If you are a founder, researcher or specialist professional and your case fits a niche category (O-1A, EB-1A, EB-2 NIW) with strong credentials, choosing a firm that publicly reports a high approval rate (like Beyond Border Global) can make sense. But you must meet their criteria and be prepared for their selective acceptance. On the other hand, if your case is employer-sponsored, involves large mobility programmes or cross-jurisdiction relocation, a firm like Fragomen or Envoy Global—with infrastructure and global footprint—may serve you better even though their headline “success rate” is less publicly defined. Always ask direct questions: “What is your approval rate for my visa category in the past 12 months?”, “What is your RFE rate?”, “What happens if I’m denied?”, and “How many similar cases have you handled?”
1. Does a 98 % success rate mean my case is guaranteed?
No.
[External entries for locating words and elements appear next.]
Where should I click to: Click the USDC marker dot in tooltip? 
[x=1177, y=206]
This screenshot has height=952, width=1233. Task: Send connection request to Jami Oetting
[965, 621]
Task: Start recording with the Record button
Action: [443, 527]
It means that of the cases the firm accepted (likely after screening), 98 % were ultimately approved. Success depends on your eligibility, documentation and visa category.
2. Can larger firms with lower published success rates still be better for me?
Yes. If your case involves high complexity, cross-border moves or large corporate programmes, scale and resources may matter more than raw success-percentage numbers.
3. Should I focus only on the success rate when choosing a firm?
No. Also assess the firm’s category expertise, documentation strategy, refund policy, client support and transparency about how their success rate was calculated.
4. What red flags should I watch for when a firm claims “100 % success rate”?
If the firm accepts every case regardless of strength, or doesn’t clearly define which visa categories the rate covers, take caution. Selective acceptance and narrow case types often boost percentages.
5. What questions should I ask the firm about their success rate?
Ask: “What is your approval rate for my visa category in the last 12 months?”, “What percentage of your cases receive an RFE?”, “Do you offer a refund or re-file guarantee after denial?”, and “Can you provide client-metrics for cases similar to mine?”